Task requirements:
(a) List the chronic conditions that the clinical nutrition audit abstract names.
(b) In the clinical nutrition audit abstract, what was the average questionnaire score?

** Opening Page excerpt block **

Assessment of Clinical Nutrition Knowledge Amongst Newly Qualified Medical Doctors
David Mullins, John O'Grady, Orla Crosbie
Department of Gastroenterology, Cork University Hospital
Malnutrition refers to a deficiency, excess or imbalance of a wide range of nutrients, affecting body composition and function. Recognition and appropriate management leads to improved patient outcomes, regardless of presenting complaint. Clinical nutrition is a key part of overall disease prevention and management. While many patients and physicians often realise this intuitively, in clinical practice it is often inadequately addressed (1). Less than fifteen percent of American physicians, for example, feel capable of providing nutritional counselling to patients (2, 3).
We conducted an audit to assess clinical nutrition knowledge of newly qualified doctors in our hospitals to determine the level of understanding of nutritional practices relevant to physicians.
First year qualified doctors were asked to complete a 21 question questionnaire assessing knowledge on nutrition at organised teaching sessions across multiple sites. 11 clinical and 10 theoretical questions were devised. All completed questionnaires were corrected and assessed for inclusion.
32 questionnaires were suitable for analysis. The average age was 26 (range 23- 32). The average score was 10.16/21 (48.36%) (range 5- 15). There was a wide variation in individual answers. For example, 31/32 knew BMI units, while nobody answered correctly for initial NG tube placement assessment. Clinical question average was 4.53/11 (41%) and theoretical question average 5.63/10 (56%) (p=0.005).
An understanding of clinical nutrition has an important impact on management of chronic conditions such as cancer, diabetes and obstructive airway disease. It influences effective prevention of malnourished states. Suboptimal training may account for physician’s lack of confidence and competence in providing necessary nutritional support (1). Our audit suggests newly qualified doctors knowledge of nutrition, as well as application of its clinical uses, is suboptimal. This may reflect under resourced or undervalued teaching time, in keeping with known research (1, 3, 4), but further study is required to elucidate this. There is a clear need for dedicated education on malnutrition prevention and management at medical schools and healthcare facilities. Optimising nutrition improves clinical outcomes for both acute and chronic conditions (3), as well as reducing length of hospital stay and warrants more focused education for and from physicians.

** Closing Page excerpt block **
** Opening Given records block **

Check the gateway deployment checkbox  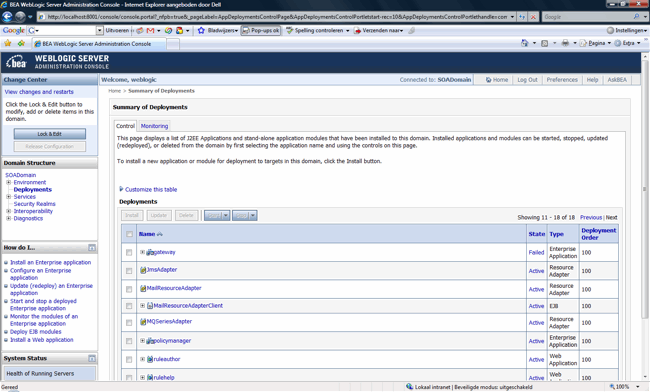[129, 252]
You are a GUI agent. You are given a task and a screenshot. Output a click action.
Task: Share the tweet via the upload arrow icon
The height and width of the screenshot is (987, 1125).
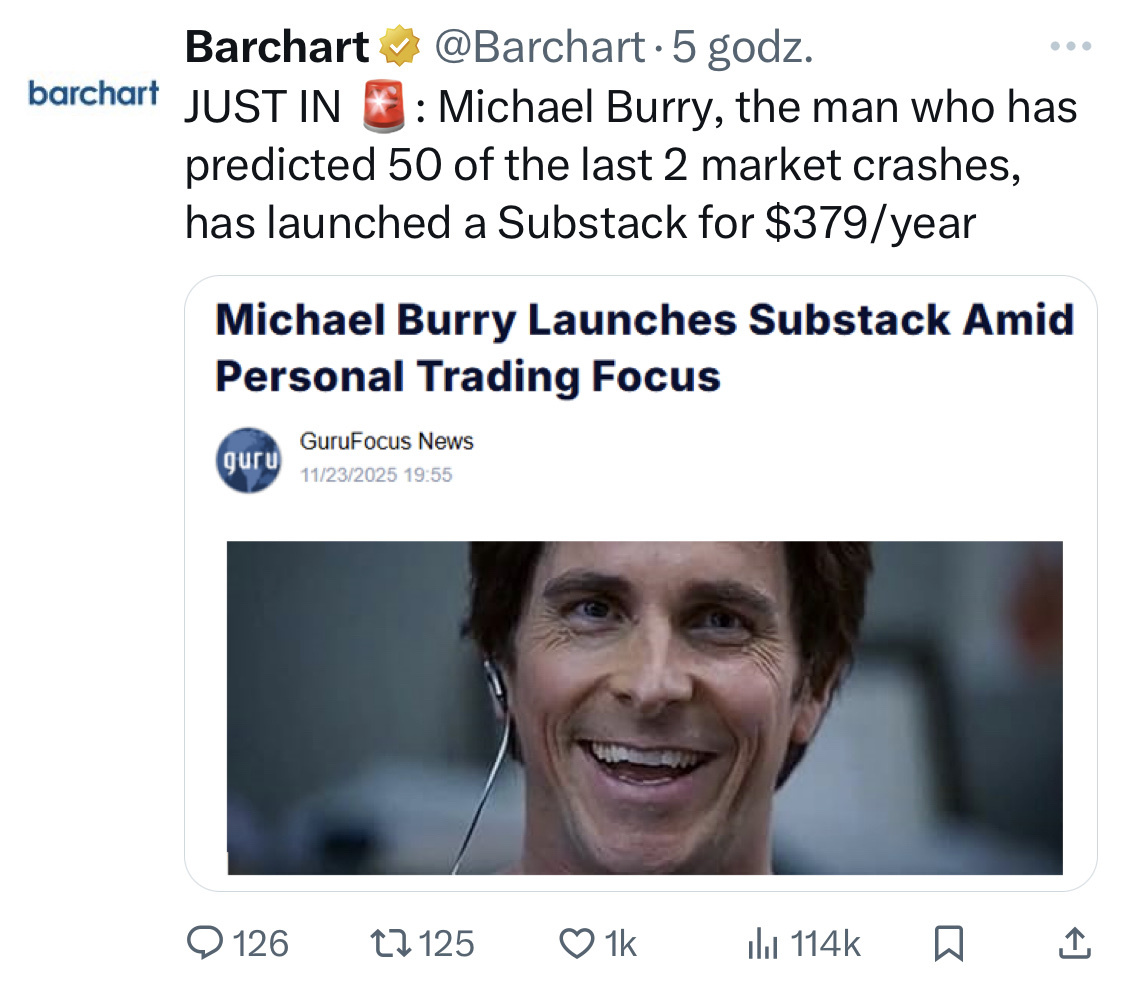[1071, 942]
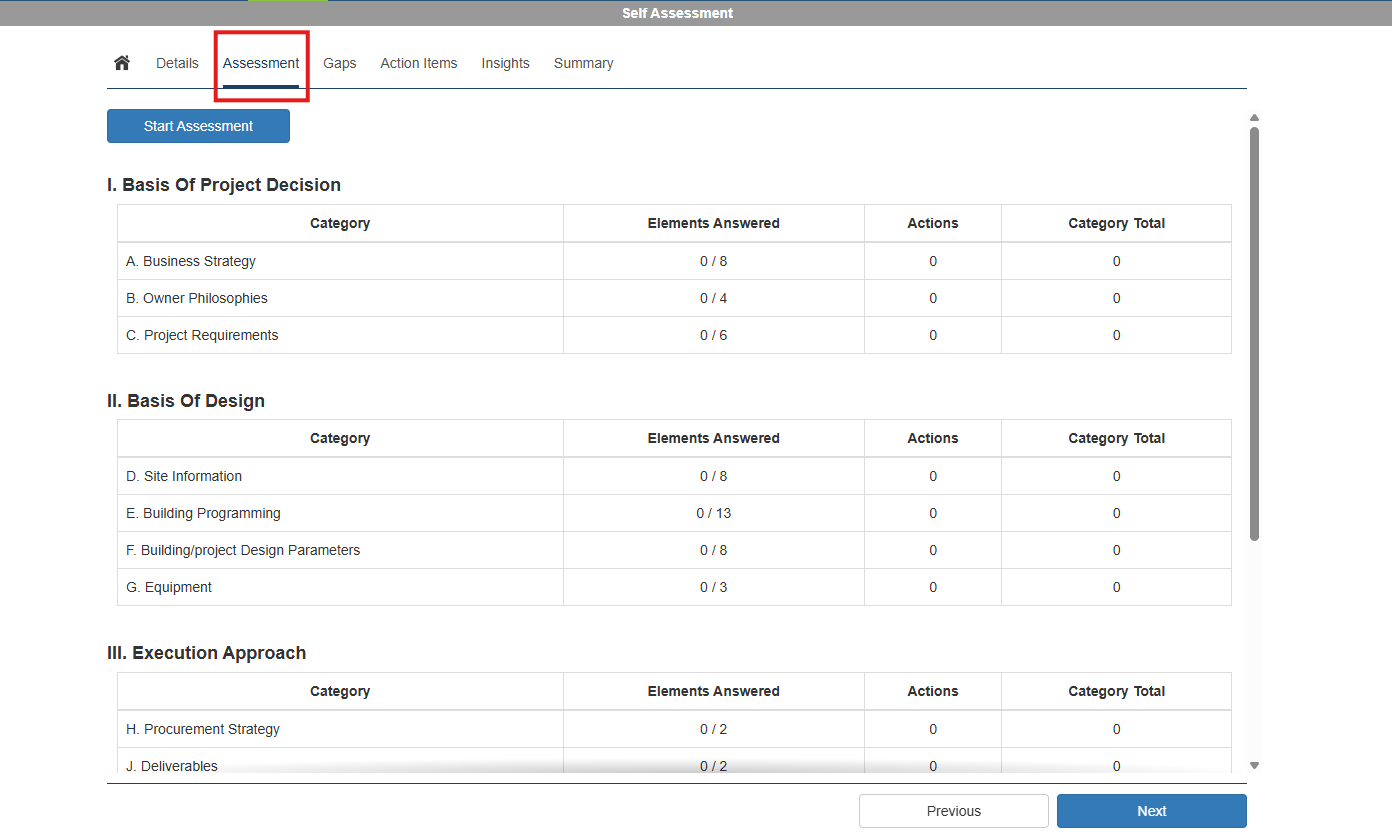Select the E. Building Programming row
The width and height of the screenshot is (1392, 837).
[x=203, y=513]
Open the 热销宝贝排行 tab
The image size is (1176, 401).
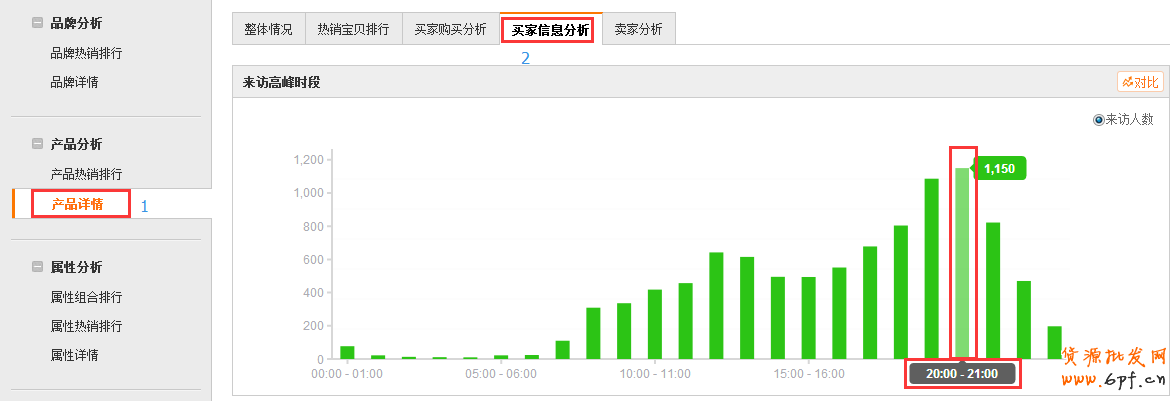353,30
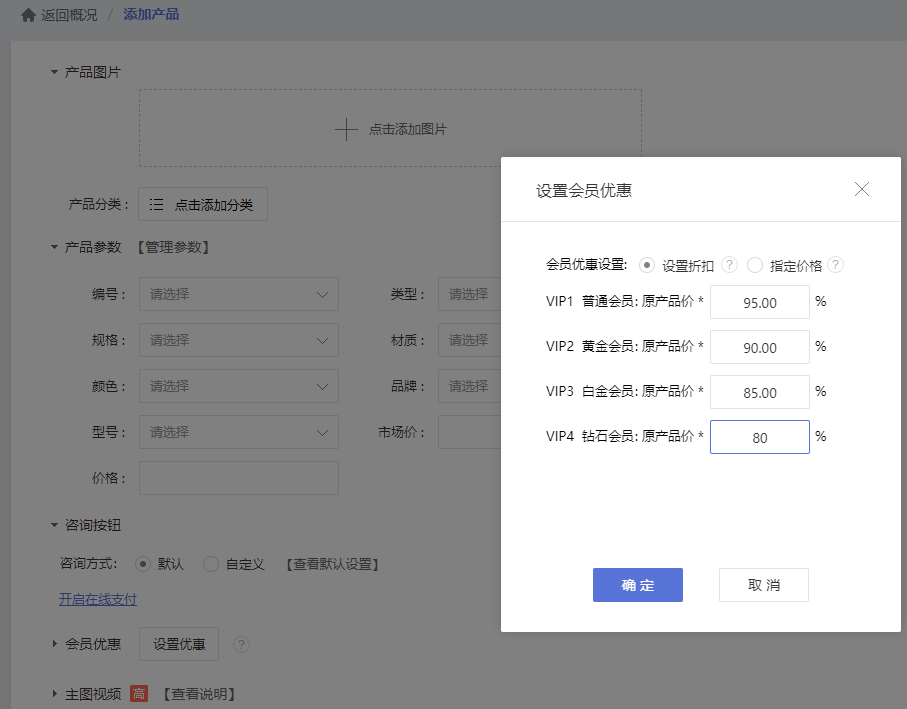
Task: Click the home icon beside 返回概况
Action: [28, 15]
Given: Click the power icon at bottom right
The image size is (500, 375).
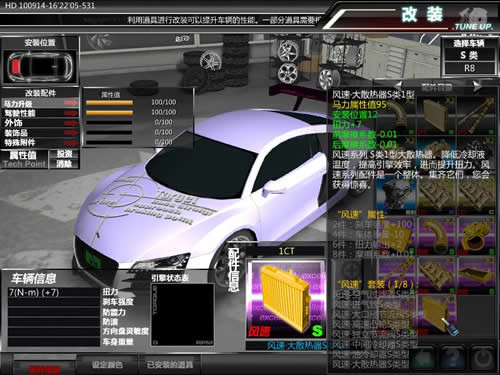Looking at the screenshot, I should [482, 358].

** Closing Given records block **

Task-by-task answers:
(a) Cancer, diabetes, obstructive airway disease

(b) 10.16/21 (48.36%)